(Supplied material Opens)

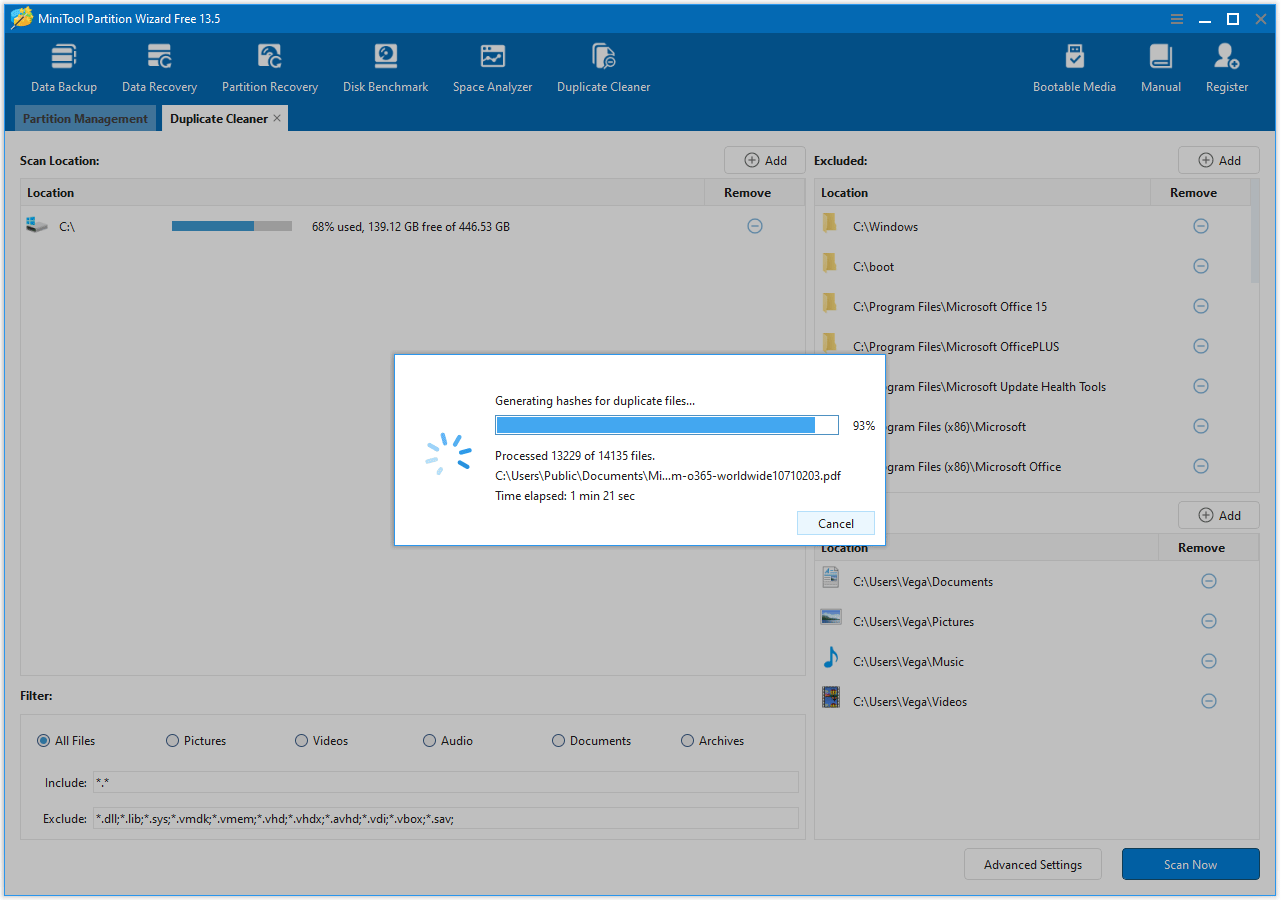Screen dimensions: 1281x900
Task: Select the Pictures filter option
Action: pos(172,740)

(Supplied material Closes)
(Supplied material Opens)

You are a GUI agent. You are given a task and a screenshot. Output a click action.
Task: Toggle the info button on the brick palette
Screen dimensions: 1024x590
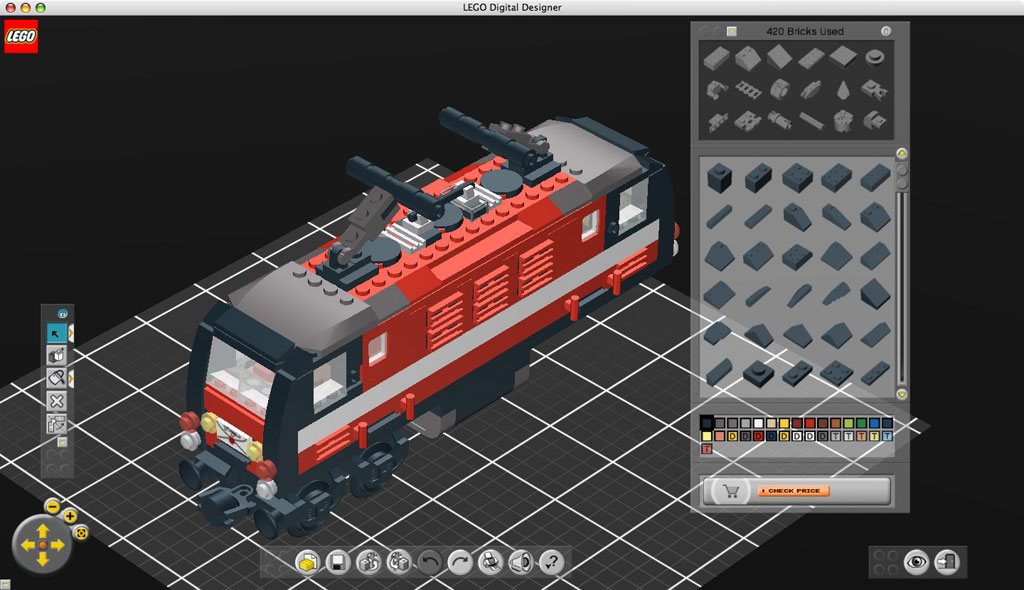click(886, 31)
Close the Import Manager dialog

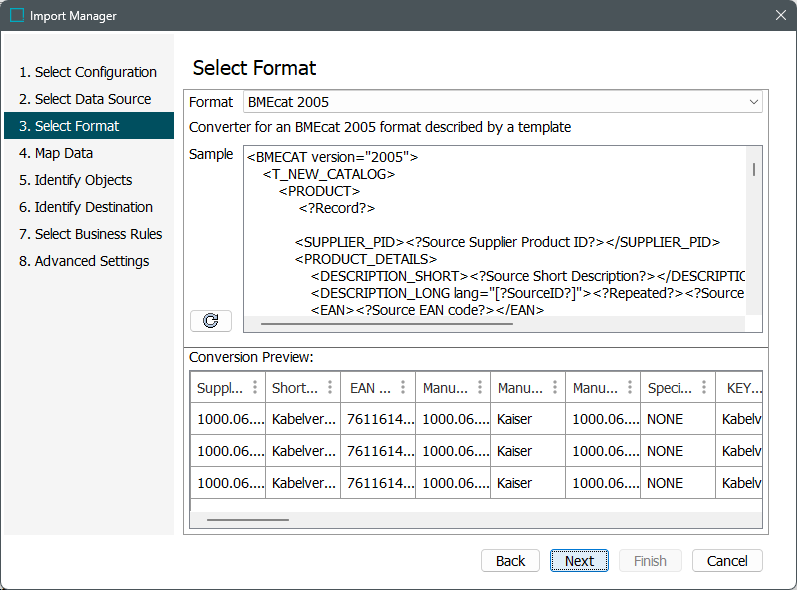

(Supplied material Closes)

Work task - Each line above starting at the one holding "Screen dimensions: 1024x590" and ending at the one holding "Close the Import Manager dialog" should be set down exactly as it stands, both ends included, with no pictures.

Written reply -
Screen dimensions: 1024x590
click(886, 31)
Close the Import Manager dialog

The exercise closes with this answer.